> [WHAT YOU HAVE TO DO]: Take each line from the material below that includes the string "nouvelle" and copy it.

> [GIVEN DATA]:
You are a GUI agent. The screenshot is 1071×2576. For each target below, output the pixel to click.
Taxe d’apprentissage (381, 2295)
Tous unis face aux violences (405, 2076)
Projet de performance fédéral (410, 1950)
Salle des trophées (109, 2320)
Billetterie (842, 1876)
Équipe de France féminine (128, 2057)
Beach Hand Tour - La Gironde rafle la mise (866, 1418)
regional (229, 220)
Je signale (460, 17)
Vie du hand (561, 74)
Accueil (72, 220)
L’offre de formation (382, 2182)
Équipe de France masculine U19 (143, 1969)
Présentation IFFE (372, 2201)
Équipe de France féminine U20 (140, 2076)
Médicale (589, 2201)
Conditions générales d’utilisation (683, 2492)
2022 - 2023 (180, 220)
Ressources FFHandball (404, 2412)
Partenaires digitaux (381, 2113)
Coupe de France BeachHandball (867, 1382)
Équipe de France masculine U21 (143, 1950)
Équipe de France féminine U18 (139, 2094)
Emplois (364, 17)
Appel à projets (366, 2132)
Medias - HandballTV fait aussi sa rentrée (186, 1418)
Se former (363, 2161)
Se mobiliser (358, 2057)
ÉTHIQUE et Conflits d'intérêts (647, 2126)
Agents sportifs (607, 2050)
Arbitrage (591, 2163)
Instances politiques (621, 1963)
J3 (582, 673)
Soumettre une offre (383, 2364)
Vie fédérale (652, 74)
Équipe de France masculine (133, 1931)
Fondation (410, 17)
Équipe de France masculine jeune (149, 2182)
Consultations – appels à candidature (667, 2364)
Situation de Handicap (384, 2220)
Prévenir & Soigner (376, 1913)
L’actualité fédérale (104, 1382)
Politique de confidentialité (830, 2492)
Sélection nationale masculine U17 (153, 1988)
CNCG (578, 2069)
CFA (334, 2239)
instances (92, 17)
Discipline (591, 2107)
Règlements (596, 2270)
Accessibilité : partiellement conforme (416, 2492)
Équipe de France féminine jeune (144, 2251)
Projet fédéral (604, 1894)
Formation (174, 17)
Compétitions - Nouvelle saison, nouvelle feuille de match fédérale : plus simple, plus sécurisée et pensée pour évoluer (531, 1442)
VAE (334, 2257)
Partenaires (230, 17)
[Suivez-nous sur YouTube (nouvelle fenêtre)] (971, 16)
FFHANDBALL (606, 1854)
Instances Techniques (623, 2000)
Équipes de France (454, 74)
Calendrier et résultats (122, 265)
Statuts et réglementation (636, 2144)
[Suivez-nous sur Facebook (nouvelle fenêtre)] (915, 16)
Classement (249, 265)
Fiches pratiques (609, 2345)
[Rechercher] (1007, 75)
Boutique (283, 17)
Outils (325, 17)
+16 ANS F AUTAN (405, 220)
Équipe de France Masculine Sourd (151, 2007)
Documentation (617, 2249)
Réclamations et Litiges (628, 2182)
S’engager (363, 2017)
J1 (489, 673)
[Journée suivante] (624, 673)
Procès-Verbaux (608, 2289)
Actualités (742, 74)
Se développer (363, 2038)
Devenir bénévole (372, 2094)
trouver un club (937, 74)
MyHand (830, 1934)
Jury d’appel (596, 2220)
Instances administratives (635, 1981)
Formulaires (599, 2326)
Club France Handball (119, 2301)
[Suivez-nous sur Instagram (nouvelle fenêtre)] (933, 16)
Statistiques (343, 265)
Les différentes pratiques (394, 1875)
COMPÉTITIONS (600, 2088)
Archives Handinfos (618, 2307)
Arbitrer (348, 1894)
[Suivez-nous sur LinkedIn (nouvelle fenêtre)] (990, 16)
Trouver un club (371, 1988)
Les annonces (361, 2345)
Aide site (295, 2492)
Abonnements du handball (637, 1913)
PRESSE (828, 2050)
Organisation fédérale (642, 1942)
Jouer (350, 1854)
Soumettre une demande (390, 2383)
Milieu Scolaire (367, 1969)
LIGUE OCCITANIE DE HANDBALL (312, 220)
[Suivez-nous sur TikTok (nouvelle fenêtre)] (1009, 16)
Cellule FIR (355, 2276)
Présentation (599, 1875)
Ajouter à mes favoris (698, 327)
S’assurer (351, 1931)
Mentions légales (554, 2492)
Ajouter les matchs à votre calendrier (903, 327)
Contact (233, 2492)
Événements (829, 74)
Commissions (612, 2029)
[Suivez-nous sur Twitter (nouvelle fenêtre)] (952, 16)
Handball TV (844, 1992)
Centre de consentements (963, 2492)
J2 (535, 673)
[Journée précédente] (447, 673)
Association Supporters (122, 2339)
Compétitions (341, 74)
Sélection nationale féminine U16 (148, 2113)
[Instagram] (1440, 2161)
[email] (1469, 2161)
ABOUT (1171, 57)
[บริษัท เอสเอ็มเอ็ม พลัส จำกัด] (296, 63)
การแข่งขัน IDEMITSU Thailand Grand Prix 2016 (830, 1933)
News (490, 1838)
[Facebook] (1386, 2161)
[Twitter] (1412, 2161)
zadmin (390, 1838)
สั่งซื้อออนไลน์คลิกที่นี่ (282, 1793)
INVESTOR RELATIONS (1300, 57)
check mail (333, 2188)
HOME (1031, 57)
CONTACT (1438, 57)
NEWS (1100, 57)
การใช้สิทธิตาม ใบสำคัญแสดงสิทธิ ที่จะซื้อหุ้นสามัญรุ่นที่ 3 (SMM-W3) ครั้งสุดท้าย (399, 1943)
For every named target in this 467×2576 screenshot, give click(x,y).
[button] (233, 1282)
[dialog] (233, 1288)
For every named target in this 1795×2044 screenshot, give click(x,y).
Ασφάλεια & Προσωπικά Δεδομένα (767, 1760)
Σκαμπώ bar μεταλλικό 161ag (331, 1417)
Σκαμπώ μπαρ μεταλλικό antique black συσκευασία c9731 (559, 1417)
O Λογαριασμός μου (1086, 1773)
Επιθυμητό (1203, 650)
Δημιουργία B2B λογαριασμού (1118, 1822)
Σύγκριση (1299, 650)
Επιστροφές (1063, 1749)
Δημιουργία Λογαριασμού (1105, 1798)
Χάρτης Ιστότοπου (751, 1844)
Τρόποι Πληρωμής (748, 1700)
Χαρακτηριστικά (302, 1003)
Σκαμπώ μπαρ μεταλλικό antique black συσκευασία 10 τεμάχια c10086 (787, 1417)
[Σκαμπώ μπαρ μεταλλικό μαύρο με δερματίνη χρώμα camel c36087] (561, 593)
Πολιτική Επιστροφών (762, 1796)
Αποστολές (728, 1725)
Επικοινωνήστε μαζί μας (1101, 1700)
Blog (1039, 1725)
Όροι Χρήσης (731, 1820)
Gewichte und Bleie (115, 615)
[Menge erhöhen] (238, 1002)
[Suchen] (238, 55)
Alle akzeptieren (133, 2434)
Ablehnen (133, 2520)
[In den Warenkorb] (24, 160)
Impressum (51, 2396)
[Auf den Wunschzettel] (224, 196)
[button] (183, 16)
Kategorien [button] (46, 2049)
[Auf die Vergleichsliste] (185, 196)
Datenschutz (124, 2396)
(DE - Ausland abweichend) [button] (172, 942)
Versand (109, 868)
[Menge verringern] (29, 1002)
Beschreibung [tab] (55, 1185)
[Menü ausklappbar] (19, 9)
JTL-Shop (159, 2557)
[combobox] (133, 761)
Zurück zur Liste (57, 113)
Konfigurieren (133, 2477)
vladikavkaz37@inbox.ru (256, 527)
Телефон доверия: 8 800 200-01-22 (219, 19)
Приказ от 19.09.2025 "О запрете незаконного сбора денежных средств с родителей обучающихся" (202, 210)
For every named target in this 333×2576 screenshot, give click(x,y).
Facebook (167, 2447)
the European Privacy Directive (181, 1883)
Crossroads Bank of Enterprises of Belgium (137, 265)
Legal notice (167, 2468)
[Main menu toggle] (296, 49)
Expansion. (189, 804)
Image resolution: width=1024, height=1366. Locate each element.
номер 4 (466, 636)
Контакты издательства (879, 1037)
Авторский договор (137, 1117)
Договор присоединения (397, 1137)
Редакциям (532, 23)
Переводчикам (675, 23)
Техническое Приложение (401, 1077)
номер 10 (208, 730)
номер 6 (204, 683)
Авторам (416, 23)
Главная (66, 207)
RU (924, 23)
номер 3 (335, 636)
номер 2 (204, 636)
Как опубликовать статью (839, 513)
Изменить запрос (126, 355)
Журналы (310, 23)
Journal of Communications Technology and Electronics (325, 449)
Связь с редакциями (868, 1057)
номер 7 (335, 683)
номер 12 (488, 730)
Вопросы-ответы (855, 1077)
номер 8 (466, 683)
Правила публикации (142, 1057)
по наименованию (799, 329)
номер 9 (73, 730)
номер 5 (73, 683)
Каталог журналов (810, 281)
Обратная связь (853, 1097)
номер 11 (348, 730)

> [YOUR SOLUTION]:
Compétitions - Nouvelle saison, nouvelle feuille de match fédérale : plus simple, plus sécurisée et pensée pour évoluer (531, 1442)
[Suivez-nous sur YouTube (nouvelle fenêtre)] (971, 16)
[Suivez-nous sur Facebook (nouvelle fenêtre)] (915, 16)
[Suivez-nous sur Instagram (nouvelle fenêtre)] (933, 16)
[Suivez-nous sur LinkedIn (nouvelle fenêtre)] (990, 16)
[Suivez-nous sur TikTok (nouvelle fenêtre)] (1009, 16)
[Suivez-nous sur Twitter (nouvelle fenêtre)] (952, 16)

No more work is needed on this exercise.